Showing posts with label Cormac McCarthy. Show all posts
Showing posts with label Cormac McCarthy. Show all posts

Friday, February 14, 2014

Goodreads review: The Road

The RoadThe Road by Cormac McCarthy
My rating: 4 of 5 stars

Perhaps this isn't one of McCarthy's best works, but I still liked it. Having recently played The Last of Us, I was curious about some of the book and movies that inspired it, so I decided to give The Road a try. I found it to be slow paced and hard to follow at times, which to me, were the only negatives. I really liked the relationship between the boy and his father because not only did they did try to cooperate and get along in a post-apocalyptic world, but the moments of the boy's disobedience towards his father were a nice touch because it gave insight to their conflicts and struggles in a hostile world. Discussion about God and other survivors and whether they're good or bad showed me that the relationship of the boy and his father was very open as well as childlike due to the boy's curiosity. It's as if their conversations were a sort of coping method as a way to deal with the world around them.

I liked the structure of the book in terms of the fact that it was a continuous story and didn't really have chapter stops. McCarthy experimented with this, in a way, in All the Pretty Horses because the chapters, for the most part, were lengthy. With that in mind, the structure, I found, worked really well for The Road because the boy and his father were on a journey that had, for the most part, no reason for there being chapter stops. It only adds, in a good way, to McCarthy's already organic use of imagery and language.

*Recorded data*:
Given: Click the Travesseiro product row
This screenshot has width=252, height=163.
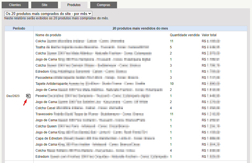Looking at the screenshot, I should 128,114.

*Task requirements*:
Answer these questions about the review of The Road:
1. How many stars did the reviewer give the book?
2. What game had the reviewer recently played before reading it?
3. Which other McCarthy book does the review say had mostly lengthy chapters?

*Answer to this task*:
1. 4 of 5 stars.
2. The Last of Us.
3. All the Pretty Horses.